# REQUIRED WORK
Rewrite every one of the records below with "Screen dimensions" changed to "Screen size" wherever it occurs. Leave all other text unchanged.

──────── DATA SUPPLIED

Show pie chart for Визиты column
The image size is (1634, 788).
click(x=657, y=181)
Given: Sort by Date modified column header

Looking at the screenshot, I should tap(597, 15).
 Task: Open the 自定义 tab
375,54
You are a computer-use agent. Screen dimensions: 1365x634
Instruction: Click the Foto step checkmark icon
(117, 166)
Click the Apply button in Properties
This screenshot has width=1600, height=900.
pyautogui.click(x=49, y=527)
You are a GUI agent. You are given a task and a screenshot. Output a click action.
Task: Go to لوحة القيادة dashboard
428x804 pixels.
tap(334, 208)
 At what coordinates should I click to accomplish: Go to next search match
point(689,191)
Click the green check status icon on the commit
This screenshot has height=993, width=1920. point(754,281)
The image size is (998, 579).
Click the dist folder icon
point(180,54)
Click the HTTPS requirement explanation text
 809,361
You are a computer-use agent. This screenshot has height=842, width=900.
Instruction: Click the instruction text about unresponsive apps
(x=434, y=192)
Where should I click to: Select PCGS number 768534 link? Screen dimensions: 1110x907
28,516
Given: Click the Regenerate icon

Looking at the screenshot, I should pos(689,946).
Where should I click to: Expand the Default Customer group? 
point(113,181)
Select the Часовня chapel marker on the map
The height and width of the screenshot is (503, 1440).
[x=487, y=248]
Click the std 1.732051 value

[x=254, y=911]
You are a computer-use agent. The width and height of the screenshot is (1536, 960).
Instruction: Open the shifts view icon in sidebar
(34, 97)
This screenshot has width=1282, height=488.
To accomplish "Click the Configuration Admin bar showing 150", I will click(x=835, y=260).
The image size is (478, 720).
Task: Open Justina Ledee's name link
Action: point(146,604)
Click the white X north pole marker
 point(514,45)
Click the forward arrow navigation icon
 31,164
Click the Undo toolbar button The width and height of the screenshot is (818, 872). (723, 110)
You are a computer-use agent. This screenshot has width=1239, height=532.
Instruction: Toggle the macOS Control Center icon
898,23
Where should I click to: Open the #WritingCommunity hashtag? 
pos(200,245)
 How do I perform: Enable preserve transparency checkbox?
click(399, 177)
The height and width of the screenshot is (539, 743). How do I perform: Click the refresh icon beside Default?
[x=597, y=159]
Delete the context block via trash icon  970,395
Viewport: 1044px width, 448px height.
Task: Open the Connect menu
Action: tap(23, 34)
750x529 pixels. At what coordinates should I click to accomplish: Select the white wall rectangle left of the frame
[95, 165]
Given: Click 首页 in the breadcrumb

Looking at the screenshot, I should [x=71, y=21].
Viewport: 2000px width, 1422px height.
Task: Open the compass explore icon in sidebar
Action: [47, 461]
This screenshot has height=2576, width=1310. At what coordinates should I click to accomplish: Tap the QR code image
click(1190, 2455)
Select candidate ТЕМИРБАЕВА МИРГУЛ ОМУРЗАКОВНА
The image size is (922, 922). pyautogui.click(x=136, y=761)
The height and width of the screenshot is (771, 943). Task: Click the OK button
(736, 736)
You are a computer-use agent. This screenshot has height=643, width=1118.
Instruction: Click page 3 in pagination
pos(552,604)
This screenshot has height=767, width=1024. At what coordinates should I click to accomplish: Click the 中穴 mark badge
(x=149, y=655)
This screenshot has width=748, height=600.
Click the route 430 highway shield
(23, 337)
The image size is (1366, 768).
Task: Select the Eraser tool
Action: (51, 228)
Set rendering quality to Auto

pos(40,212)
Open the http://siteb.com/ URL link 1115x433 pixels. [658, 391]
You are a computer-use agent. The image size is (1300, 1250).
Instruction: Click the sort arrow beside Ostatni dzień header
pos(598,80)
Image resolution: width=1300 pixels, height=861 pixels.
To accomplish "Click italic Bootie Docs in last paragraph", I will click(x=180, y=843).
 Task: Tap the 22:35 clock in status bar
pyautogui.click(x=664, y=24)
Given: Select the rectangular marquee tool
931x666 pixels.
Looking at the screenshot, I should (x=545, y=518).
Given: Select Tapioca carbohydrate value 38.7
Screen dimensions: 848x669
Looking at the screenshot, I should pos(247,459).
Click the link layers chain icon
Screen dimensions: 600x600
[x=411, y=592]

────────────────

# SOLUTION FOR THIS PROBLEM
Show pie chart for Визиты column
The image size is (1634, 788).
click(x=657, y=181)
Given: Sort by Date modified column header

Looking at the screenshot, I should tap(597, 15).
 Task: Open the 自定义 tab
375,54
You are a computer-use agent. Screen size: 1365x634
Instruction: Click the Foto step checkmark icon
(117, 166)
Click the Apply button in Properties
This screenshot has width=1600, height=900.
pyautogui.click(x=49, y=527)
You are a GUI agent. You are given a task and a screenshot. Output a click action.
Task: Go to لوحة القيادة dashboard
428x804 pixels.
tap(334, 208)
 At what coordinates should I click to accomplish: Go to next search match
point(689,191)
Click the green check status icon on the commit
This screenshot has height=993, width=1920. point(754,281)
The image size is (998, 579).
Click the dist folder icon
point(180,54)
Click the HTTPS requirement explanation text
 809,361
You are a computer-use agent. This screenshot has height=842, width=900.
Instruction: Click the instruction text about unresponsive apps
(x=434, y=192)
Where should I click to: Select PCGS number 768534 link? Screen size: 1110x907
28,516
Given: Click the Regenerate icon

Looking at the screenshot, I should pos(689,946).
Where should I click to: Expand the Default Customer group? 
point(113,181)
Select the Часовня chapel marker on the map
The height and width of the screenshot is (503, 1440).
[x=487, y=248]
Click the std 1.732051 value

[x=254, y=911]
You are a computer-use agent. The width and height of the screenshot is (1536, 960).
Instruction: Open the shifts view icon in sidebar
(34, 97)
This screenshot has width=1282, height=488.
To accomplish "Click the Configuration Admin bar showing 150", I will click(x=835, y=260).
The image size is (478, 720).
Task: Open Justina Ledee's name link
Action: point(146,604)
Click the white X north pole marker
 point(514,45)
Click the forward arrow navigation icon
 31,164
Click the Undo toolbar button The width and height of the screenshot is (818, 872). (723, 110)
You are a computer-use agent. This screenshot has width=1239, height=532.
Instruction: Toggle the macOS Control Center icon
898,23
Where should I click to: Open the #WritingCommunity hashtag? 
pos(200,245)
 How do I perform: Enable preserve transparency checkbox?
click(399, 177)
The height and width of the screenshot is (539, 743). How do I perform: Click the refresh icon beside Default?
[x=597, y=159]
Delete the context block via trash icon  970,395
Viewport: 1044px width, 448px height.
Task: Open the Connect menu
Action: tap(23, 34)
750x529 pixels. At what coordinates should I click to accomplish: Select the white wall rectangle left of the frame
[95, 165]
Given: Click 首页 in the breadcrumb

Looking at the screenshot, I should [x=71, y=21].
Viewport: 2000px width, 1422px height.
Task: Open the compass explore icon in sidebar
Action: [47, 461]
This screenshot has height=2576, width=1310. At what coordinates should I click to accomplish: Tap the QR code image
click(1190, 2455)
Select candidate ТЕМИРБАЕВА МИРГУЛ ОМУРЗАКОВНА
The image size is (922, 922). pyautogui.click(x=136, y=761)
The height and width of the screenshot is (771, 943). Task: Click the OK button
(736, 736)
You are a computer-use agent. This screenshot has height=643, width=1118.
Instruction: Click page 3 in pagination
pos(552,604)
This screenshot has height=767, width=1024. At what coordinates should I click to accomplish: Click the 中穴 mark badge
(x=149, y=655)
This screenshot has width=748, height=600.
Click the route 430 highway shield
(23, 337)
The image size is (1366, 768).
Task: Select the Eraser tool
Action: (51, 228)
Set rendering quality to Auto

pos(40,212)
Open the http://siteb.com/ URL link 1115x433 pixels. [658, 391]
You are a computer-use agent. The image size is (1300, 1250).
Instruction: Click the sort arrow beside Ostatni dzień header
pos(598,80)
Image resolution: width=1300 pixels, height=861 pixels.
To accomplish "Click italic Bootie Docs in last paragraph", I will click(x=180, y=843).
 Task: Tap the 22:35 clock in status bar
pyautogui.click(x=664, y=24)
Given: Select the rectangular marquee tool
931x666 pixels.
Looking at the screenshot, I should (x=545, y=518).
Given: Select Tapioca carbohydrate value 38.7
Screen size: 848x669
Looking at the screenshot, I should pos(247,459).
Click the link layers chain icon
Screen size: 600x600
[x=411, y=592]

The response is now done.